Conducting a thorough search for an embedded tick is essential in a patient with an acute ascending paralysis with preserved sensorium, particularly when there is a history consistent with potential tick exposure. Treatment of tick paralysis is simple: remove the tick. Clinical improvement will follow within hours.

In unrecognized and untreated cases of tick paralysis, however, the fatality rate is about 10%, with death typically occurring just 18-30 hours after symptom onset, according to Dr. O’Leary of the Children’s Hospital and the University of Colorado, both in Denver.

Tick paralysis is more common in children than adults. The highest-risk group is young girls with long hair that can readily hide an engorged tick that’s had a blood meal. At 3 days after attachment, the tick (usually a female) begins secreting the neurotoxin that causes the paralysis. Symptoms appear 4-7 days after attachment. The peak time for tick paralysis is tick mating season: April through June.

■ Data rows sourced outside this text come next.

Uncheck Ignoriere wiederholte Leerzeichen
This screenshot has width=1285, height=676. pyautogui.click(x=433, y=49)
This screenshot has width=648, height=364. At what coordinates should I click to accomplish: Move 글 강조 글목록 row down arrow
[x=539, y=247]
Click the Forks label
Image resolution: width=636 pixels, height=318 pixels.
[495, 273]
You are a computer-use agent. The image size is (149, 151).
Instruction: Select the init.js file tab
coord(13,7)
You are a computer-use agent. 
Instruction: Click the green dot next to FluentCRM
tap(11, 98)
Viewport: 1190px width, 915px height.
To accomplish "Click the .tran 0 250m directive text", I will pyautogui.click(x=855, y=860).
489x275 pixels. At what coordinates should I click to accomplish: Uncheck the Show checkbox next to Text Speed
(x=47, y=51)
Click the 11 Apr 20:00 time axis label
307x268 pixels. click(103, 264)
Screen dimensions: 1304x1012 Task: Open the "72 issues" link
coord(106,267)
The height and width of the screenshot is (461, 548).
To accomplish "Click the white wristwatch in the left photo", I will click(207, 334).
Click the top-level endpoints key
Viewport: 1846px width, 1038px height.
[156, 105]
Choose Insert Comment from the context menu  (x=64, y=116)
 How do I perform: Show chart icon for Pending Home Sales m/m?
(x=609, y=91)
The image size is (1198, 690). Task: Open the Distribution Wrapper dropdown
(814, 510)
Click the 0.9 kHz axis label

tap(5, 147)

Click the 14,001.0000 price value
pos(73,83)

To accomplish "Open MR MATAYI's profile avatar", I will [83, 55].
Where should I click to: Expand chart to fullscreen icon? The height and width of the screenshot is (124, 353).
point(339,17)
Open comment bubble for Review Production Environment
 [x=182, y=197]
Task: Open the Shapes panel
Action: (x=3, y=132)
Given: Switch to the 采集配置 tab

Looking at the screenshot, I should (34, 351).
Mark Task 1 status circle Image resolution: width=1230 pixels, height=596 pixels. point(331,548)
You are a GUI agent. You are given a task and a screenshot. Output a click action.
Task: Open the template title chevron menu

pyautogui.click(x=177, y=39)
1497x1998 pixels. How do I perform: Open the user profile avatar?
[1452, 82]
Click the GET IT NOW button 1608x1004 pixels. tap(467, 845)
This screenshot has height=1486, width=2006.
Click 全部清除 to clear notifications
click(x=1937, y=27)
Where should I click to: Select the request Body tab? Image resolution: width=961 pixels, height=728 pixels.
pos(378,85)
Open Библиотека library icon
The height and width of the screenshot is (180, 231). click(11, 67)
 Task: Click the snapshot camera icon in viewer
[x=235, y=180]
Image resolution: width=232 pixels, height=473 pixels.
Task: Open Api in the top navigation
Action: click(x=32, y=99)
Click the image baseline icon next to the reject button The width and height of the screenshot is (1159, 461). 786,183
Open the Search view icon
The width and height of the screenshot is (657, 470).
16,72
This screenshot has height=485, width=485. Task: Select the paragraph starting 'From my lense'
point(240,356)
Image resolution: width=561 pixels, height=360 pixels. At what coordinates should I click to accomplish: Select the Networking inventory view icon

The clinical scenario typically begins with loss of appetite and voice, followed by gait instability, ascending flaccid paralysis, excessive salivation, eye irritation, pupil asymmetry, and vomiting. Death usually is from respiratory failure. For more than half a century, there have been postmortem reports of ticks being found embedded in the skin of people who died suddenly of unexplained paralytic illnesses.

About 8% of the 870 named tick species have been associated with intoxication syndromes. The species that cause the most cases of human, dog, and livestock paralysis in North America are Dermacentor andersoni and D. variabilis, both of which are vectors for the rickettsial disease Rocky Mountain spotted fever. In the United States, tick paralysis occurs most often in the Pacific Northwest and Rocky Mountain states.

The tick toxin’s pathogenic mechanism isn’t fully understood. Australian investigators have reported that the toxin inhibits acetylcholine release at the neuromuscular synapse, but tick paralysis there is caused by Ixodes species, and it’s not clear that the same mechanism is at work in the paralysis caused by Dermacentor species, Dr. O’Leary said.

How to Remove a Tick

The proper way to remove a tick is to grab it with blunt forceps as close to the skin as possible and pull it straight out with steady pressure, according to Dr. O’Leary.

Don’t apply a hot nail or blown-out match to the critter’s backside. Don’t use tweezers or sharp forceps. Avoid using a twisting or corkscrew motion in removing the tick. Don’t crush or squeeze the tick’s body, as that can cause the tick to release more of the infectious organism or toxin.

Don’t handle the tick barehanded. “There have been documented cases of disease transmission” in people who did that, said Dr. O’Leary.

And although in bygone days it was a popular practice to apply gasoline, lidocaine, petroleum jelly, or other substances to the embedded tick to encourage it to back out, the current thinking is, don’t do it.

“There are horror stories about the use of those things,” he said.

Dr. O’Leary declared having no relevant financial relationships.